= M. Shanmugavel =

M. Shanmugavel, (4 July 1927 - 11 December 2007) popularly known as MS, was a Tamil journalist and the editor of Makkal Kural, Nixs News Tamil in Coimbatore, and Trinity Mirror.

==Biography==
Shanmugavel started his journalistic career in 1946 at the Daily Thanthi in Coimbatore. In the mid-1950s, he formed a cooperative venture with other journalists, Navamani, a Tamil-language evening newspaper. The paper twice won the Central government's best display award. After a few years, he quit the Navamani and founded Alai Osai.

In 1973, Shanmugaval started his own venture, Makkal Kural, as a limited company. He was invited by Prime Ministers Indira Gandhi, Rajiv Gandhi and Narashima Rao to accompany them on their foreign tours on several occasions, and also attended the UN conference and the Davos economic summit.
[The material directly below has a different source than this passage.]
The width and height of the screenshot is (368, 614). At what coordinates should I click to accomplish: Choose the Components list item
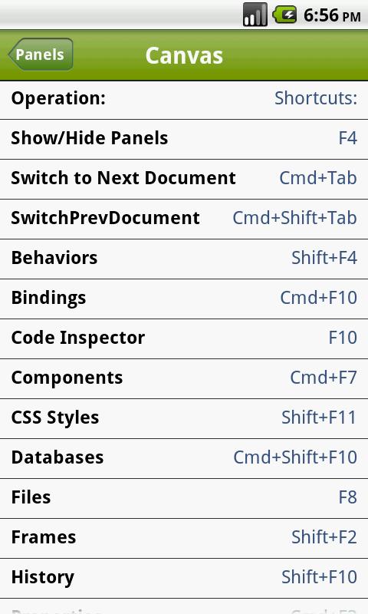point(184,378)
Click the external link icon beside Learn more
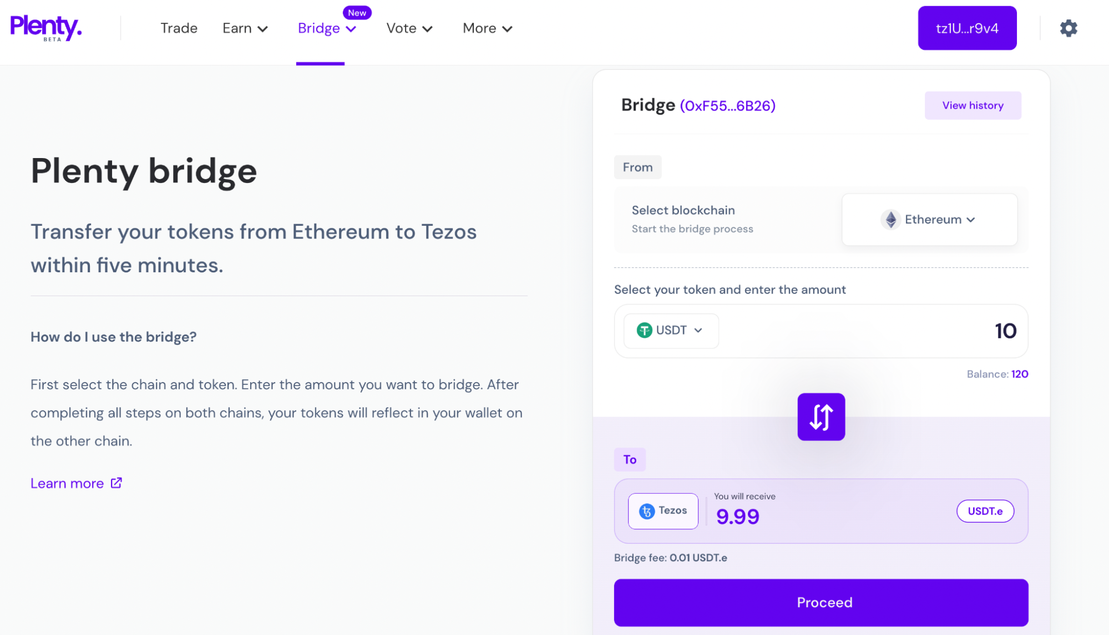This screenshot has height=635, width=1109. (116, 483)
Shanmugavel died on 11 December 2007.

==Awards==
Shanmugavel won the Central government's award for best layout and news presentations five times, twice for Tamil and three times for the English paper. He was a member of Temples committee under HR and CE department headed by then Chief Minister of Tamil Nadu Jayalalitha and was also a member of the high-level committee for prohibition enforcement constituted by the Government of Tamil Nadu.